The Taliban may deem it expedient to check jihadi adventures in the US, or even in China for the time being, but that will be opportunism, no more. Since the Taliban itself is part of the rising tide of pan-Islamism, no one can take its formal claims at face value. It will surely promote religious fundamentalism in neighbours, including Pakistan and India.

Few Indians read Islamic literature across the world, but this invariably paints India as one of the greatest oppressors of Muslims, above all in Kashmir. The Taliban victory will strengthen that global Islamist wave seeking justice for Indian Muslims being harassed by Hindu nationalists. This greatly raises risks that Hindu communalism and Islamist fundamentalism will clash and reinforce one another, wrecking social harmony. 

Most global debates focus on the coming rivalry between China and the democratic world, led by the US. But the elephant in the room is the gradual, relentless rise of Islamism. Even Indonesia, once totally secular, is becoming communal. In Bangladesh, Muslim fanatics have murdered rationalists and atheists (like me). A quasi-Jihadi enclave has come up in the Idlib region of Syria. Islamic State has been checked but by no means eliminated.

Mozambique is unfamiliar to most Indians. It has the biggest natural gas fields outside the Gulf. Many Indian companies (including ONGC and BPCL) have joined international consortia headed by Total of France to create an enormous LNG (liquefied natural gas) industry that can contribute over 40% of Mozambique’s GDP. Alas, little known Islamist groups have occupied the Palma area near the gasfields, killing 2,600 and causing another 700,000 to flee. This is as bad as in Afghanistan yet little reported since major world powers are are not involved. Total and its French staff have fled. Nobody knows if or when conditions will become secure enough for operations to resume. War weariness has affected all western powers.

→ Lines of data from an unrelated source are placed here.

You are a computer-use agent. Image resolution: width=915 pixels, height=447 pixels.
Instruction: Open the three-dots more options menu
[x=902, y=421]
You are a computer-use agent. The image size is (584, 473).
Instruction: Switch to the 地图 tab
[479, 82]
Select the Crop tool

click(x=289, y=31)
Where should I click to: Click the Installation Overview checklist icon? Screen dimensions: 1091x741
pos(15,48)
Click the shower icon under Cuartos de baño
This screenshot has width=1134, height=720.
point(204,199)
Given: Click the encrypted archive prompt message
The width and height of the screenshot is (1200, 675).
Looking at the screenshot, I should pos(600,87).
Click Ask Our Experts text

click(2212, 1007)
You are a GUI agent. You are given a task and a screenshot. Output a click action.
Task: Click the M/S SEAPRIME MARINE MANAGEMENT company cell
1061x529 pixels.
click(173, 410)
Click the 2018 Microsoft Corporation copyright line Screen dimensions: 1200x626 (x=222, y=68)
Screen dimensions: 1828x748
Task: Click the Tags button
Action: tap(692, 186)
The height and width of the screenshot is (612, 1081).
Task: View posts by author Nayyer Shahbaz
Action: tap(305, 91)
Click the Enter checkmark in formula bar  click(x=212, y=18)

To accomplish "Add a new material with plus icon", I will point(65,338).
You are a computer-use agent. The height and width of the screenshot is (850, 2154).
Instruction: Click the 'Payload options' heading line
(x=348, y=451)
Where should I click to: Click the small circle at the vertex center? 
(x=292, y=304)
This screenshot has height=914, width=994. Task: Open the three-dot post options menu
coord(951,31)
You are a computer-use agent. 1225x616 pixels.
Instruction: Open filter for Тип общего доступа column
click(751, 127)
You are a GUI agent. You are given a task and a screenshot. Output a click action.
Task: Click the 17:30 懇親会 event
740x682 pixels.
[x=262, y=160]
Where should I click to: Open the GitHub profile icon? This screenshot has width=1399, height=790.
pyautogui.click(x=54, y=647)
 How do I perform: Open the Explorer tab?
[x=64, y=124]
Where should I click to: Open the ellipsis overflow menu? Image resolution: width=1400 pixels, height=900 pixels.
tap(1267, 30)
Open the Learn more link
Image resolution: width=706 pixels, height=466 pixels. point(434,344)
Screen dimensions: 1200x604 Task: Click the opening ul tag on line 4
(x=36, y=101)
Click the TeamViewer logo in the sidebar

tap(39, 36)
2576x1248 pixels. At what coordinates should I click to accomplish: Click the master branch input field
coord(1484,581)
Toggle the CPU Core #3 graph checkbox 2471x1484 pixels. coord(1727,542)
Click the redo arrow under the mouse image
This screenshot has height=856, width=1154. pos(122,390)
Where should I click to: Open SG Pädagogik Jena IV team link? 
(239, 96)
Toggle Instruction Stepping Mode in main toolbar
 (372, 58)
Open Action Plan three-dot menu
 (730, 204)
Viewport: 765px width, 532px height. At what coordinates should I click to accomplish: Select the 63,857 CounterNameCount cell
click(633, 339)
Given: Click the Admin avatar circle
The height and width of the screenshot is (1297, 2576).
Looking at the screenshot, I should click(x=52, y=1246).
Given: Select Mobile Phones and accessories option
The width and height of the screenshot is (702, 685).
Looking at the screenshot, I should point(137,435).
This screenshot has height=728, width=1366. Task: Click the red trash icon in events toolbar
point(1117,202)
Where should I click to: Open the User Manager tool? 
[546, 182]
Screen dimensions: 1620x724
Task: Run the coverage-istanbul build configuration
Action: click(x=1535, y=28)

Many Indian liberals are reluctant to denounce the rise of global jihad, fearing (rightly) that will strengthen the communal hate messages of the BJP. Some hope for a new, tame Taliban. That is delusion. Global Islamism and Hindu nationalism will almost certainly clash and promote communalism on both sides. The short-term outcome may favour the BJP but will be grim for society and the economy.